Dämmt eine breite Drittimpfung die Pandemie ein?

Nein, mit einer flächendeckenden Drittimpfung ist dieses Ziel nicht zu erreichen, sagt ein Team von Forschern, das für das renommierte Medizin-Blatt „The Lancet“ die vorliegenden Studien gesichtet hat: Die Wissenschaftler kommen zu dem Ergebnis, dass Ungeimpfte die Treiber der Pandemie sind – und dass eine flächendeckende Auffrischungsimpfung an sich nicht nötig ist. Denn gegen schwere Covid-Verläufe schützen die derzeit zugelassenen Impfstoffe im Schnitt zu 95 Prozent – bei der Alpha- und auch der gefürchteten neueren Delta-Variante. Gegen Infektionen aller Art besteht ein Schutz von über 80 Prozent. Ungeimpfte haben das höchste Risiko für schwere Verläufe. Solange es keine eindeutige Empfehlung gibt, wer wann eine dritte Impfung erhalten soll, bleibt es eine Einzelfallentscheidung, stellt Dr. Zeilberger klar. Wichtiger sei, dass sich möglichst viele Menschen grundimmunisieren lassen.

Muss man sich sorgen, wenn die Antikörper zurückgehen?

Nein, sagen die Forscher im „The Lancet“. Denn auch bei einem Schwinden der Antikörper böten die Memory-Zellen und die zellvermittelte Immunität langlebigen Schutz. Dennoch kann es sinnvoll sein, den Antikörperwert bestimmen zu lassen, meint Dr. Zeilberger. Doch das ist keine Kassenleistung und muss vom Patienten selbst bezahlt werden.

Wo bekommt man die Drittimpfung und welche Nachweise muss man mitbringen?
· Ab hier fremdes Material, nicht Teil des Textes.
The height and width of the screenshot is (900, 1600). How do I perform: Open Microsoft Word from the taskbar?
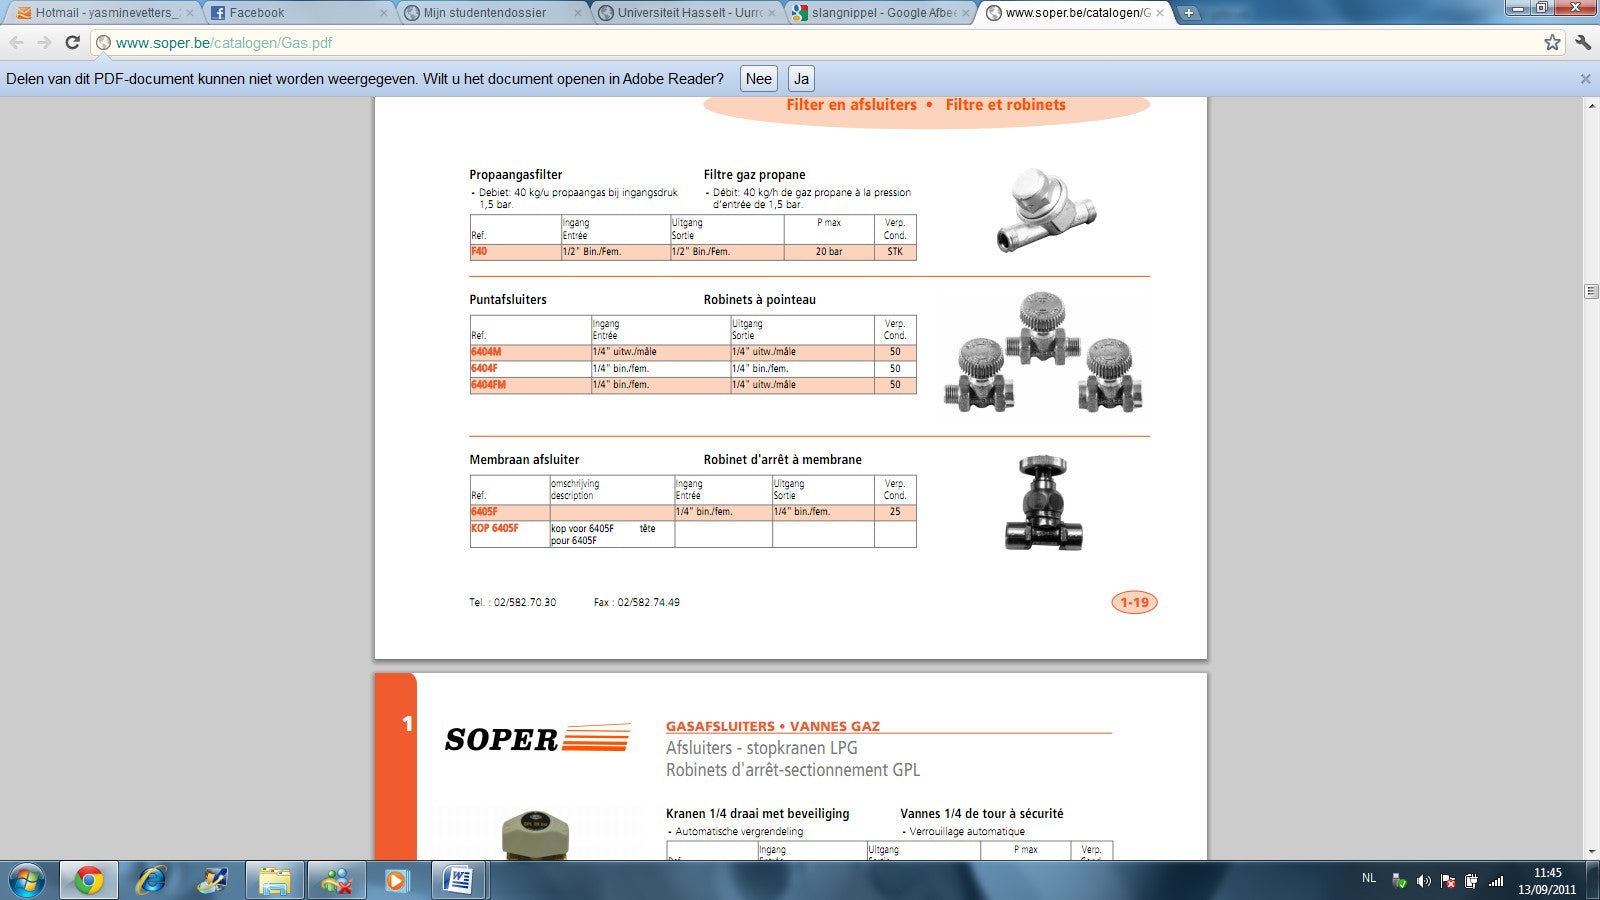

Den Impfpass und die Einverständniserklärung mit Aufklärungsbogen. Das bayerische Gesundheitsministerium erklärt auf Anfrage, dass in Pflegeeinrichtungen mobile Impfteams impfen, aber auch die dort behandelnden Ärzte Auffrischungsimpfungen geben dürfen. Wer nicht in einem Pflegeheim lebt, soll laut Ministerium vorrangig seinen behandelnden Arzt fragen, da dieser den Patienten kennt und die medizinische Notwendigkeit am besten einschätzen kann. Aber auch in den Impfzentren sei eine Drittimpfung ohne Terminvergabe möglich, wenn nach der ersten Impfserie mindestens sechs Monate vergangen sind. Ab 1. Oktober sollen vorrangig die Hausärzte und nicht mehr die Impfzentren zuständig sein – Letztere bleiben aber „mit angepasster und reduzierter Kapazität bis zum 30.04.2022“ geöffnet, schreibt das Gesundheitsministerium.

Welche Impfstoffe werden bei der Drittimpfung verwendet?

Bei den mRNA-Impfstoffen die der Hersteller Biontech und Moderna, bei den Hausärzten im Moment nur Biontech. Was gilt für Personen, die mit dem Impfstoff Janssen (von Johnson & Johnson) geimpft wurden? Patienten, die mit einem Vektorimpfstoff erstgeimpft wurden, also etwa mit dem von Johnson & Johnson, sollen eine Booster-Impfung machen. Wenn sie dann einen mRNA-Impfstoff verwenden, wird dies nach Ansicht vieler Virologen den Impfschutz noch deutlich verstärken. Umgekehrt werden Vektorimpfstoffe wegen stärkerer Nebenwirkungen nicht als Drittimpfung verwendet.